Fig. 5. (color online) Loading probability of single atom in optical microtrap as a function of spatial distribution of traps. (a) Experimental simulation of preparing single atom in a two-dimensional optical microtrap. Individual traps in these patterns have a close to unity in efficiency with lateral separation of 10 μm. Error bars represent the statistic results. Each point of experimental data is from the accumulation of at least 150 sequences. (b) The implementation range from several small traps to large-scale traps in three-dimensional space.
4. Summary

In this work, we demonstrate a real time feedback protocol to lock the single atom in a microscopic optical trap. This realization first enables us to achieve a deterministic source of single neutral atom for creating the single photon source. The spatial insensitive loading implies that it is possible to use the feedback protocol to simultaneously implement a large number of qubits in 2D or in 3D arrays.

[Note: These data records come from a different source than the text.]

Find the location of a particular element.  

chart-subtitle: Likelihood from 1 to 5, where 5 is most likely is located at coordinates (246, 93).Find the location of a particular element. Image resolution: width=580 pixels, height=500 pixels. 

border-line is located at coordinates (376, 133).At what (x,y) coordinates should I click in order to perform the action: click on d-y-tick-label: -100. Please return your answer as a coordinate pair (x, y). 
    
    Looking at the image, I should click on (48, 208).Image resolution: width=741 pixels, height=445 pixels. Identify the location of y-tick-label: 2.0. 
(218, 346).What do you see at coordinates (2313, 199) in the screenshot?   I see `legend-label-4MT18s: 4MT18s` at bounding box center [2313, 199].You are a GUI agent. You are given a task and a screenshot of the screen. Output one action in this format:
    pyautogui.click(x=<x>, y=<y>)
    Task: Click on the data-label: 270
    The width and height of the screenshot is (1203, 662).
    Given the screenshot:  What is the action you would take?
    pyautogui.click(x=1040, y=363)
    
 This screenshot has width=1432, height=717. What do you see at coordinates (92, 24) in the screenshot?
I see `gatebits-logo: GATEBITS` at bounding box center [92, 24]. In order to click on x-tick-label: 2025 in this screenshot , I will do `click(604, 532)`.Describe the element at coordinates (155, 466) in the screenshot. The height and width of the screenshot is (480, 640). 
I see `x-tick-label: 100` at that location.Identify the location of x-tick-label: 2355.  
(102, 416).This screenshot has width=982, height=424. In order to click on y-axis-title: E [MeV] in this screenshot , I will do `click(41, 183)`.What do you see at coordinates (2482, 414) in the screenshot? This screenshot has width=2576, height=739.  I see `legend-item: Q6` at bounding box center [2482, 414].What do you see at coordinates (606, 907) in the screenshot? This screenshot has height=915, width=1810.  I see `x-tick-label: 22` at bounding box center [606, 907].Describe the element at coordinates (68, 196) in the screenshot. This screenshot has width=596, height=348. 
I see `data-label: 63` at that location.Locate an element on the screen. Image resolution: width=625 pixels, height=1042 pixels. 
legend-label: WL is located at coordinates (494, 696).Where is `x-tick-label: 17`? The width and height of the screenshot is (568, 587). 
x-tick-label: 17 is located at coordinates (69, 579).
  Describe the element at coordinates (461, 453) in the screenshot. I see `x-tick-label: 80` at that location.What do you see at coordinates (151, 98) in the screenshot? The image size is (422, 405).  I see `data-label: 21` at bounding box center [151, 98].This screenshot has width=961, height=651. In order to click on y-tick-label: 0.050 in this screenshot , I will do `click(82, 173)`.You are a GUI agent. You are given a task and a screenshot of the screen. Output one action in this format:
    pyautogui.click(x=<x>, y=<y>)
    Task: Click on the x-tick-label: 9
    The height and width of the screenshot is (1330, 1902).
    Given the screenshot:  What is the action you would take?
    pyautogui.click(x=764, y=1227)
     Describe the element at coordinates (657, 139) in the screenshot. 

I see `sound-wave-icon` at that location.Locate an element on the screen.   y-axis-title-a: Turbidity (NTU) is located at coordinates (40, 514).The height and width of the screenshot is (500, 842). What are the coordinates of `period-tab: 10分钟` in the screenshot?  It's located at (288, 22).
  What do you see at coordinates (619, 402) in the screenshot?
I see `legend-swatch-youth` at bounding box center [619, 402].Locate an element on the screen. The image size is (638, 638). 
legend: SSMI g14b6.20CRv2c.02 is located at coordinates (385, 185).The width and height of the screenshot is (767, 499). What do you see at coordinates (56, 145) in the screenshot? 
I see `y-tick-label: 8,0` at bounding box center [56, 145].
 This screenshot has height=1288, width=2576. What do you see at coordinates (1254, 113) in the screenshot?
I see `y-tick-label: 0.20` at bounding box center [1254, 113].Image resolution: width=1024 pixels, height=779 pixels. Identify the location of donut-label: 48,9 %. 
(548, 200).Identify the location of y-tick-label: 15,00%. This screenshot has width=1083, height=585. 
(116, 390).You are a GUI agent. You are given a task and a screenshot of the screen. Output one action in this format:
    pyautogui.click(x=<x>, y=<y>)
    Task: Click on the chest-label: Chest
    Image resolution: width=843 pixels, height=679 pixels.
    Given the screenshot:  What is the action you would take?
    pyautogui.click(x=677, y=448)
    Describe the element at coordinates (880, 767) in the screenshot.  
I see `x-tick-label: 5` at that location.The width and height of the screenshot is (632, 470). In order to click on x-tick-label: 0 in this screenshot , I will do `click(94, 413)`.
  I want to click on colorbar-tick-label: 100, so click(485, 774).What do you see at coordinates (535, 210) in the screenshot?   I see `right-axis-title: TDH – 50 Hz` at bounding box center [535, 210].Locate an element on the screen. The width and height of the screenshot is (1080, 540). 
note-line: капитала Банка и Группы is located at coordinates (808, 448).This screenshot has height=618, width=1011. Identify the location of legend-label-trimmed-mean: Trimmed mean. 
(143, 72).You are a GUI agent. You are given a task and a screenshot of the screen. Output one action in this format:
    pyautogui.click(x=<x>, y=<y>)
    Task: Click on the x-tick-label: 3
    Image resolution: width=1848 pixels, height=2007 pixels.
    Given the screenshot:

Loading the trap arrays in a wide range of space dimensionalities needs further studying experimentally. Note that actually for a set of microscopic traps immersed in a large-sized MOT, due to the extremely strong LIAD, the initial load of traps is fast, which means that the systems does not need to run feedback on the traps one by one. A combination of control of MOT magnetic field and desorption rate D, can improve the loading rate by ∼ 10 orders of magnitude. A combination of a single-loss collisional redistribution process[32] and feedback control may eventually prove that the loading efficiency is substantially improved. The reality of the situation can be established by the act of feedback protocol, which forces the array system instantaneously to enter into occupancy of a qubit state. Therefore, this deterministic single-atom preparation in single microtrap needs to be accounted for when developing a feedback protocol to stabilize ensemble traps. This setting manipulates individual quantum systems by classical feedback, which not onlyarouses a fundamental interest in the external motional degrees based on single photon measurement, but also offers a promising route to generating interesting deterministic quantum states based on non-classical measurement mechanisms. Barredo et al. used atom-by-atom assembly to implement a deterministic preparation of regular arrays of individually controlled single atoms.[33] These results open up exciting prospects for quantum engineering with neutral atoms in tunable 2D geometries. In our approach, we perform a fast real-time feedback the LIAD and LIAC process giving a success probability of single-atom, more than 99%. Our idea is simple, yet a fairly effective solution to the implementation of the single-photon source.